Exercise objective.
Can you list every line of the material below as a numbered list, leaving out the blank lines?

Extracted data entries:
□ □ □ □ □ □ □

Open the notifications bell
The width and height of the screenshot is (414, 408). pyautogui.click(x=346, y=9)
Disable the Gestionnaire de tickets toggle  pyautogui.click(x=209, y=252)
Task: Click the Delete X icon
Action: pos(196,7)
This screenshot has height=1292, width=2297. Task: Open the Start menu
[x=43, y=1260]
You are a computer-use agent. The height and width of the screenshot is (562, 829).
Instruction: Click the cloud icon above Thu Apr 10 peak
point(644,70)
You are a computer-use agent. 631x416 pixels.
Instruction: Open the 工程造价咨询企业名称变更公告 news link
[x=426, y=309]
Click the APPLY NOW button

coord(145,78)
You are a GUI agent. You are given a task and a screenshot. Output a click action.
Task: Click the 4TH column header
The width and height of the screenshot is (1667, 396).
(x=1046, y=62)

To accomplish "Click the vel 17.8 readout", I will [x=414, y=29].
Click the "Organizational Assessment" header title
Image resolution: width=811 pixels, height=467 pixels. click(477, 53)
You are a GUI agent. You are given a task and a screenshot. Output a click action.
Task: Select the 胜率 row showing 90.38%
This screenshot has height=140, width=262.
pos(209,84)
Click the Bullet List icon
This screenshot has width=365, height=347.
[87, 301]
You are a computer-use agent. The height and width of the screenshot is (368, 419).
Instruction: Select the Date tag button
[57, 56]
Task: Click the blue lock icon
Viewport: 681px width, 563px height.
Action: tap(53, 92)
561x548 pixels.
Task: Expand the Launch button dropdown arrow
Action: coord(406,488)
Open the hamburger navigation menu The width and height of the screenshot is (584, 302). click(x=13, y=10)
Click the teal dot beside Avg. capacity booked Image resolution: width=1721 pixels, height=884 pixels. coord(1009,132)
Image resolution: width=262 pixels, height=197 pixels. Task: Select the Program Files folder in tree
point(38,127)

□ □ □ □ □ □ □

Response.
1. Open the notifications bell
2. The width and height of the screenshot is (414, 408). pyautogui.click(x=346, y=9)
3. Disable the Gestionnaire de tickets toggle  pyautogui.click(x=209, y=252)
4. Task: Click the Delete X icon
5. Action: pos(196,7)
6. This screenshot has height=1292, width=2297. Task: Open the Start menu
7. [x=43, y=1260]
8. You are a computer-use agent. The height and width of the screenshot is (562, 829).
9. Instruction: Click the cloud icon above Thu Apr 10 peak
10. point(644,70)
11. You are a computer-use agent. 631x416 pixels.
12. Instruction: Open the 工程造价咨询企业名称变更公告 news link
13. [x=426, y=309]
14. Click the APPLY NOW button
15. coord(145,78)
16. You are a GUI agent. You are given a task and a screenshot. Output a click action.
17. Task: Click the 4TH column header
18. The width and height of the screenshot is (1667, 396).
19. (x=1046, y=62)
20. To accomplish "Click the vel 17.8 readout", I will [x=414, y=29].
21. Click the "Organizational Assessment" header title
22. Image resolution: width=811 pixels, height=467 pixels. click(477, 53)
23. You are a GUI agent. You are given a task and a screenshot. Output a click action.
24. Task: Select the 胜率 row showing 90.38%
25. This screenshot has height=140, width=262.
26. pos(209,84)
27. Click the Bullet List icon
28. This screenshot has width=365, height=347.
29. [87, 301]
30. You are a computer-use agent. The height and width of the screenshot is (368, 419).
31. Instruction: Select the Date tag button
32. [57, 56]
33. Task: Click the blue lock icon
34. Viewport: 681px width, 563px height.
35. Action: tap(53, 92)
36. 561x548 pixels.
37. Task: Expand the Launch button dropdown arrow
38. Action: coord(406,488)
39. Open the hamburger navigation menu The width and height of the screenshot is (584, 302). click(x=13, y=10)
40. Click the teal dot beside Avg. capacity booked Image resolution: width=1721 pixels, height=884 pixels. coord(1009,132)
41. Image resolution: width=262 pixels, height=197 pixels. Task: Select the Program Files folder in tree
42. point(38,127)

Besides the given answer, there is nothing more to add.